Auf Dienstreise: Fahrten mit öffentlichen Verkehrsmitteln

Für berufliche Fahrten mit öffentlichen Verkehrsmitteln können die angefallenen Kosten unproblematisch in voller Höhe als Fahrtkosten geltend gemacht werden. In Betracht kommen

  • Flugkosten
  • Bahnkosten
  • Straßenbahnkosten
  • Buskosten
  • Taxikosten

Eine Bahncard kann voll als Betriebsausgabe angesetzt werden, wenn die eingesparten Reisekosten über den Anschaffungskosten der Bahncard liegen.

Voraussetzung für die Anerkennung ist selbstverständlich, dass du entsprechende Belege für diese Kosten vorlegst und die berufliche Veranlassung nachweist oder glaubhaft machen kannst. Für größere Posten ist es deshalb gut, wenn du auf der Fahrkarte vermerkst, in welchem beruflichen Zusammenhang diese Reise stand. Gibt es einen Vertrag zu dieser Reise, zum Beispiel eine E-Mail oder irgendetwas, womit du nachweisen kannst, dass diese Fahrt beruflich veranlasst war, so kann das in jedem Fall hilfreich sein. Mache einen Vermerk auf der Fahrkarte oder lege die E-Mail zu deinen Steuerunterlagen.

Grundsätzlich ist die Höhe der Aufwendungen für die Anerkennung als Betriebsausgabe unerheblich, sofern du die betriebliche Veranlassung eindeutig nachweisen kannst. Es steht dir frei, mit einer Billigairline auf Konzertreise zu gehen. Gleichwohl kannst du aber auch in der Business Class einer gehobenen Fluglinie reisen. Das darf dir das Finanzamt nicht vorschreiben. Du bist Herr beziehungsweise Frau über die Gestaltung deiner betrieblichen Tätigkeit. Nur du bestimmst, wie du diese Tätigkeit ausführst.

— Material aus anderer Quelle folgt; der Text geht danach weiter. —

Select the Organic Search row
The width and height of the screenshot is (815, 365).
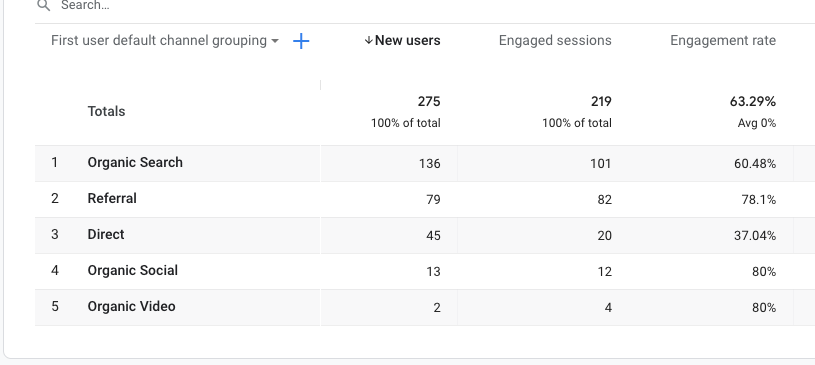425,163
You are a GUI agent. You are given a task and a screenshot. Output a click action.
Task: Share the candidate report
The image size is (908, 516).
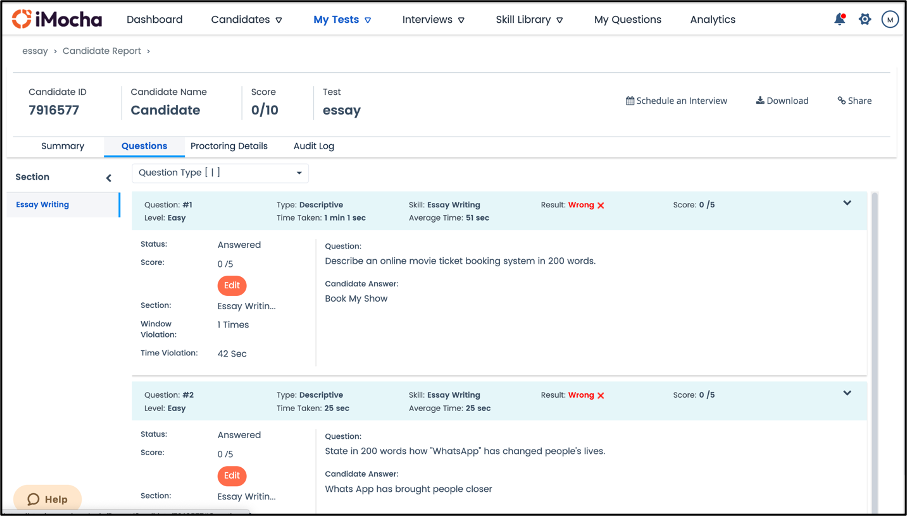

Mit dem Zug steht es dir ebenfalls frei, deine betrieblichen Fahrten mit der ersten Klasse durchzuführen, damit du frisch und fit beim Auftritt ankommst, oder eben in der zweiten Klasse.

Wo eintragen in der Anlage EÜR?

Kosten für öffentliche Verkehrsmittel werden in der Zeile 83 der Anlage EÜR eingetragen.